Well, Diana Multare, my subscription partner, and I managed to get to see August Wilson’s Seven Guitars Friday evening, 13 October, at the Peter Norton Space—but it was touch-and-go for a moment.  We just seem to have bad luck with that show!  Our originally-scheduled performance last month was canceled at the last minute—we had actually gotten to the theater before we learned—because a member of the cast got sick and Signature Theatre doesn’t use understudies.  Friday night, an actor had an accident on stage (or just off stage—I’m not sure where it happened exactly) and apparently gave himself a small cut just above his right eye.  They had to stop the scene—one early in the show—so he could exit and have it attended to backstage.  Then they returned about 15 minutes later, rewound a few beats, and picked up again.  Since I haven’t seen any other performances, I don’t have the basis for a real judgment, but as far as I could tell, the work was as strong as it probably would have been if they hadn’t had the mishap and the interruption.

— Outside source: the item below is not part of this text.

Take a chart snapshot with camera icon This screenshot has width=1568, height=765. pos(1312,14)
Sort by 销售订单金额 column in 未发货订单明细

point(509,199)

I suppose that’s the big “news” for this show—the acting (and the directing) was superb.  This was one of the best ensemble casts I’ve seen in a very long time—everyone was solid, alive, and in touch with one another; no one seemed to be overshadowing anyone else, and they were all in the same play.  I’ll single out two performers, but mostly because of their characters—though, of course, it’s important to add that the actors communicated those characters exceptionally.  First, Kevin T. Carroll, who plays Canewell, just seemed to be in a  kind of special spotlight (not literally, of course).  I can’t really say why his performance stood out for me—he was just real, though so were his comrades, and at the same time, special.  I’m going to take a wild-ass guess here, but what it felt like to me was that Carroll wasn’t doing straight Stanislavsky, with all that inside work.  It seemed as if he was working from some portion of the British method, which is more technical.  Not exclusively—he didn’t come off as technical.  You can often tell when one actor in a cast is working externally while the rest are working internally.  No, what I felt was that he somehow blended the two techniques so that he enhanced the Stanislavskian verisimilitude so that his Canewell was more sharply etched.  I don’t even know if that makes any sense.  (This is the role for which Ruben Santiago-Hudson, the director of this revival, got his supporting-actor Tony.)

The other actor who stood out was Charles Weldon who plays Hedley.  The character is a little contrived—Wilson makes him slightly nuts so that he can get away with being oversized and outrageous—but Weldon pulls it off marvelously.  (I will cavil that his accent was a little confusing.  At first I thought the character was West Indian—I saw this play back when it was on Broadway in ’96, but I don’t recall this aspect of the role—but I realized from the lines that he’s from Louisiana, and it’s Cajun-spiced speech—bayou English, I guess (as opposed to Louis Armstrong “Southern Brooklyn.”  It wasn’t a significant problem.)  Hedley, of course, is the character that connects to the ‘80s play in the series (Seven Guitars is set in 1948), King Hedley II.  (One of the women in Seven Guitars is pregnant, and even though Hedley—whose actual first name is King—isn’t the father, the woman says she’ll name the child after him; that would make the child ”King Hedley II.”)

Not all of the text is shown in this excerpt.